I arrived at Putney tube station, knowing where the pub was, but I did look around for a “P” trail for confirmation. No “P” sign was visible, it must have been erased by the worthy burghers of Putney, but there again I may be half blind. However, when walking to the pub a “P” was spotted on an intermittent basis. Was this an ominous sign of things to come? Was this an omen? The “P” frequency and the geographic location of the “P”’s would best be described as sporadic and random. Does this account for the thin turnout? I do not think so, it was dangerously close to half term. Moreover, hashers are made of sterner stuff. A challenging “P” trail is not a problem.

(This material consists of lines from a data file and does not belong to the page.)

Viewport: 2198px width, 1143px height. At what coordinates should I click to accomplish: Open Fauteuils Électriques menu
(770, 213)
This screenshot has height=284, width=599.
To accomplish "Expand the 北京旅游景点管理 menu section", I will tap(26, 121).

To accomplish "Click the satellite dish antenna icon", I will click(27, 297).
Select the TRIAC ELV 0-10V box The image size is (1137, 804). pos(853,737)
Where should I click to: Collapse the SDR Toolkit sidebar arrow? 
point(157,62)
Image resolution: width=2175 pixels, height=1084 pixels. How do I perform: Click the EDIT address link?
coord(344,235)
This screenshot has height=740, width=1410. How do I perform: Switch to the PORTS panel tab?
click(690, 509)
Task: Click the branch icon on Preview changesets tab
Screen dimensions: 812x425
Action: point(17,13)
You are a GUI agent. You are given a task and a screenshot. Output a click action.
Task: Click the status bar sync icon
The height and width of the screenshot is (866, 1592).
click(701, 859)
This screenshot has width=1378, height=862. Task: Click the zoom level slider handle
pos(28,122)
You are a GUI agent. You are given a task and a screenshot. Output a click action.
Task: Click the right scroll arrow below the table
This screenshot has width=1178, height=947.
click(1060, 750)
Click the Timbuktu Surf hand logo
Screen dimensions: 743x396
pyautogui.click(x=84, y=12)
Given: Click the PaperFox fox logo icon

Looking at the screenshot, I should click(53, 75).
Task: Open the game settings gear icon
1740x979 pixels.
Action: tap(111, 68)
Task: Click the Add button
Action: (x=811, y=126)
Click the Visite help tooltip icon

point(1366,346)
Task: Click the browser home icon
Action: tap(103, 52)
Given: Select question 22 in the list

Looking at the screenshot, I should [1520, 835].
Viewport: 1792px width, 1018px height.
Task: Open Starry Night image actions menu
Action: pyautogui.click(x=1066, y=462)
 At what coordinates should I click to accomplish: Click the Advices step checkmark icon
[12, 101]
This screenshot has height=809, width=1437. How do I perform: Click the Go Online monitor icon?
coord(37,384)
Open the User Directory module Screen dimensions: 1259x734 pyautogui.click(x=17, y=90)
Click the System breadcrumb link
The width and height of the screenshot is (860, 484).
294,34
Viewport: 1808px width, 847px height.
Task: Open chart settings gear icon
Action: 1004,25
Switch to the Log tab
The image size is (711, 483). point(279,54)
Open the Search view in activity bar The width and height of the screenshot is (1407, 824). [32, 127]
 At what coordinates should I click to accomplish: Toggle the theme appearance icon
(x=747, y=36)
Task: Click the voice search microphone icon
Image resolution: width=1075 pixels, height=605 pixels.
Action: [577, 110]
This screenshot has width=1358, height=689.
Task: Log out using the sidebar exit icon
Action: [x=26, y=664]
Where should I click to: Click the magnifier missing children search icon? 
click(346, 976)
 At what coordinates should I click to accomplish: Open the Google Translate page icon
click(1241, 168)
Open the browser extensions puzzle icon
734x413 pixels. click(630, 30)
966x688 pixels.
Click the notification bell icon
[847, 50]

The Hare guaranteed a degree of shiggy. He was not wrong, in fact very accurate. But there were a few blind alleys, where the trail was alleged to go, but the trail petered out. It was noted that KC was always on the trail, so to start with we followed him. Questions were asked if on occasions if the trail had been laid? There were a number of occasions when it became a live hare, the trail being made up as we went along. This is an acceptable form of hashing, but we need to be told. Was this by design? Probably when there were trail failures we needed plan B – the hare was in the lead.
It was on one of the live hare incidents that there had been some hashers had been rechristened by the Madrid hash. It is alleged that roll-up had been rechristened “roll-over” or was it “leg-over”. Nutsucker had been rechristened “Mutt – Sucker”, dangerous – you are liable to have the RSPCA after you; but it could be worse – being rechristened “Butt Sucker”, well – kiss my arse. You may have numerous amorous southern European running behind you.
But to speculate, I do not know if Dingo was running on the Madrid hash. What would happen if Dingo was rechristened, what would happen then? We could have pingo (Hydro laccolith – a mound of earth covered ice found in the arctic or sub-arctic regions) or worse still to “Pongo” to which the word “pygmaeus” could be added: a person of the forest who lives close to Australia. This is dangerous territory, I will desist. But clearly prior to the Madrid trip, there needs to be a mass christening, where everyone’s hash name is changed to be Madrid compliant – where is our religious adviser.
No sinners and other people guilty of misdemeanour have been included.